A Walk in Prospect Park
Many Birds Found by a Good Observer.
Those of you who visit Prospect Park during the winter months rarely, perhaps, notice the many little feathered creatures who still flutter about the trees which cold weather has robbed of their leaves. The chattering English sparrow is a bird always much In evidence or a casual visitor may feel sure that he recognises a robin, but usually we are so certain that there are no birds left during the winter that we do not trouble ourselves to look for them.
But a closer observation, by a real lover of nature, will reveal quite a large number of birds that flutter about the park trees during the winter season. Let us take a stroll on a clear morning early in January and just after sunrise. Passing to the left from the main entrance we soon arrive at the Vale of Cashmere, which is a quiet spot, entirely surrounded by high ground, heavily wooded. The little friends for which we watch are shy, but we hear from yonder bush a prolonged 'Tseep!" Oh, there are several white throated sparrows (zonotrichia albicollis), indulging in a sun bath. This bird is one of the largest of the sparrow family. It Is mottled brown on the back, with a pure white throat and breast ashy. Although most of these birds migrate yet a colony of them spends the winter regularly In Prospect Park.
Walking south over the lawn toward Battle Pass we startle a flock of small mouse colored birds. As they fly off we perceive the white feathers in their tails, showing plainly against the dark body. This is the slate colored junco (junco Hyemalis), known as the snow bird. The sharp "Tschip-tschip" is so like the chipping sparrow that Wilson, the celebrated ornithologist, believed that the chipping sparrow turned into the snow bird in winter.

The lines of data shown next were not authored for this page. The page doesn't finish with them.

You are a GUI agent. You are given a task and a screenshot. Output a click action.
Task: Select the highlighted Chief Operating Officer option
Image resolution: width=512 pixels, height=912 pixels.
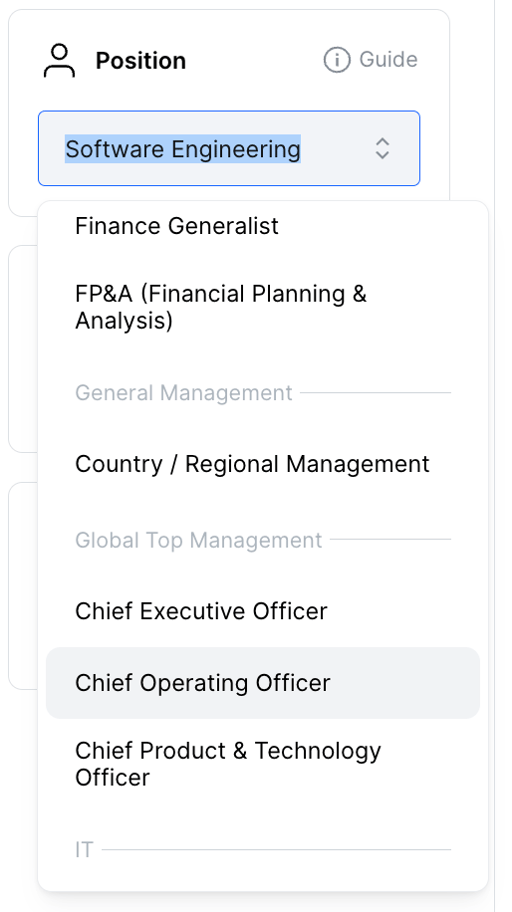263,683
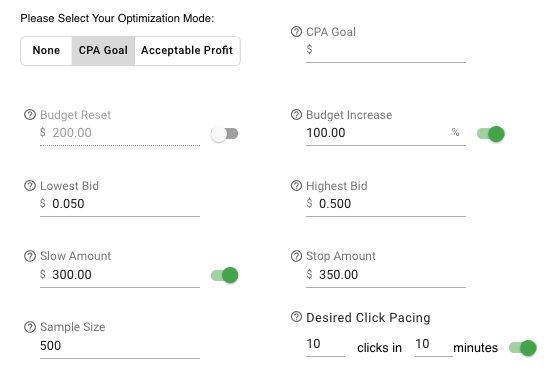Disable the Budget Increase toggle
This screenshot has width=554, height=388.
click(491, 134)
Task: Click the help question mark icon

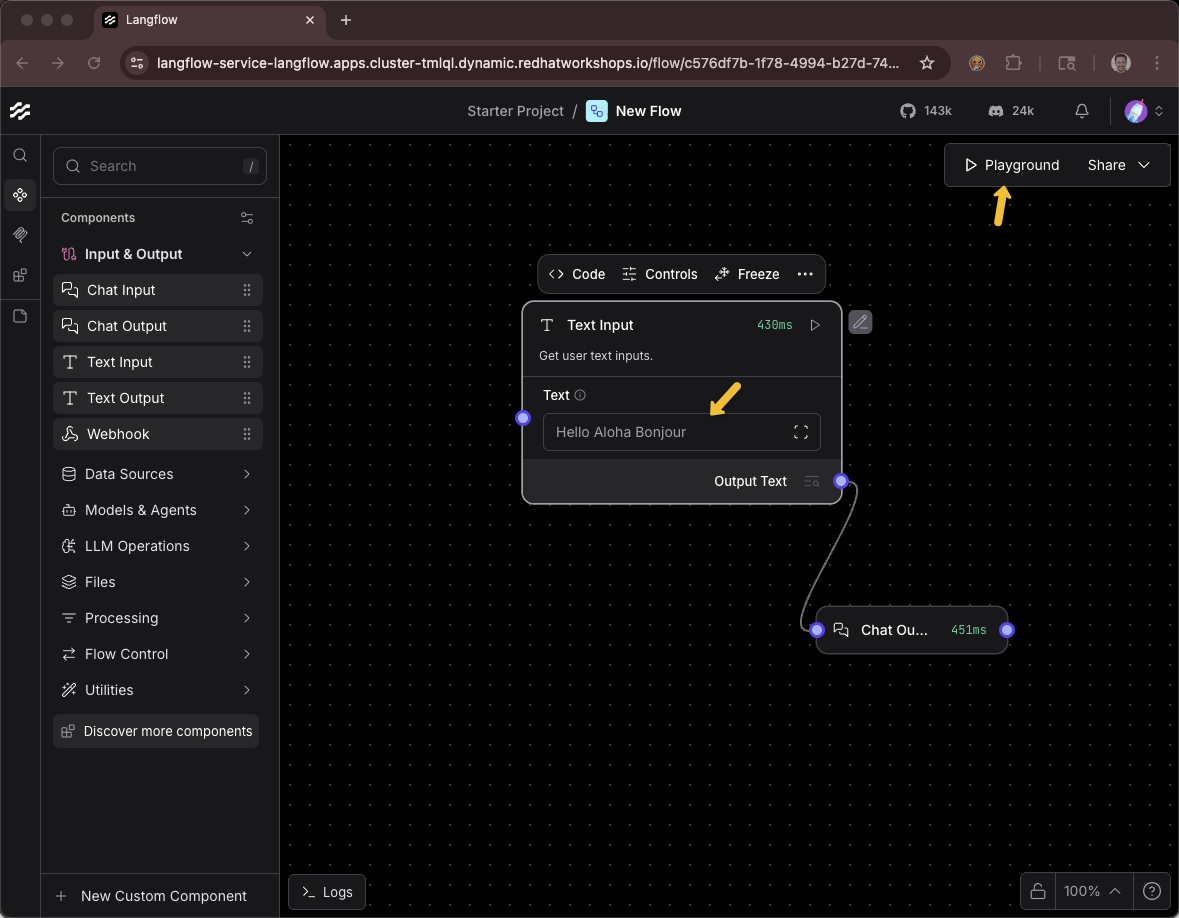Action: [x=1151, y=891]
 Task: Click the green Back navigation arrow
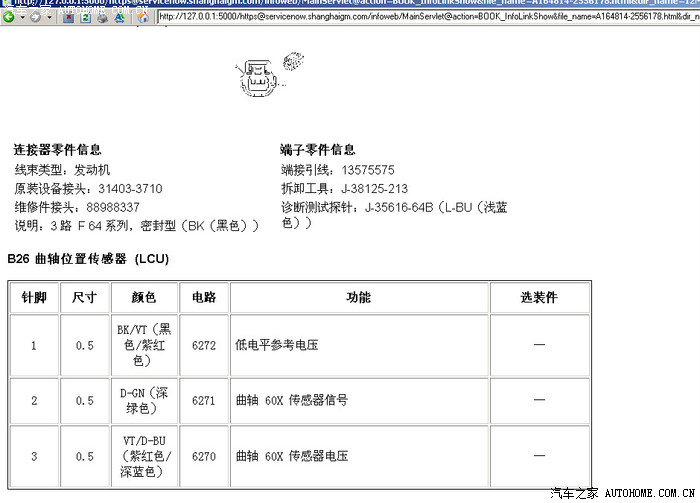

Looking upward as we trudge along we see a crow lazily flying and his familiar "khrah-khrah" is answered by his mate in the distance. But something flitted overhead as we watched the crow. Bigger than the robin, with a snowy patch on his back and each wing and tail feather possessing a yellow shaft, the flicker (Colaptes Auratus) is indeed a beauty. He is shy, keeping well up in the trees. He flies with quick. vigorous strokes. He Is also known as the golden winged woodpecker and the yellow hammer. His cry of "urick-ah-urlck-ah" is very penetrating.
Near the music stand we come across a small nervous feathered creature running spirally up the trunk of an elm, pausing occasionally to observe what we are doing, for this brown creeper (certhia familiaris Americana) Is somewhat timid. Of a rich brown color, the little fellow is scarcely to be distinguished from the tree bark. His long curved bill is well adapted to picking out the insects on which be feeds. His quick "shree-shree-shree" may be heard from October until April.
As we cross the bridge back of the boat house, we hear the cheery call "Chick-a-dee, chick, chick, chIck-a-dee-dee" and we know that the black capped titmouse or chick-a-dee (Parus atricapillus) Is somewhere near. His cousin, the golden crowned kinglet (Regulus satrapa), is not far off either, for we catch another call "Te-cet, te-it, te-cet" and we catch sight of this bird searching dillgently among the pine cones for the seeds which make his dinner. Next to the hummingbird, this little fellow is the smallest bird we have. He is dark olive green, with a grayish white breast and a broad flame colored band on the crown of his tiny head is margined with black.
In our circuit of the park we came across several other species of our feathered friends. The cherry robin, the blue bird and the gold finch, are all to be found at times on a winter walk through the park, by whoever will, with patient observation, look for the pretty feathered inhabitants in their winter quarters.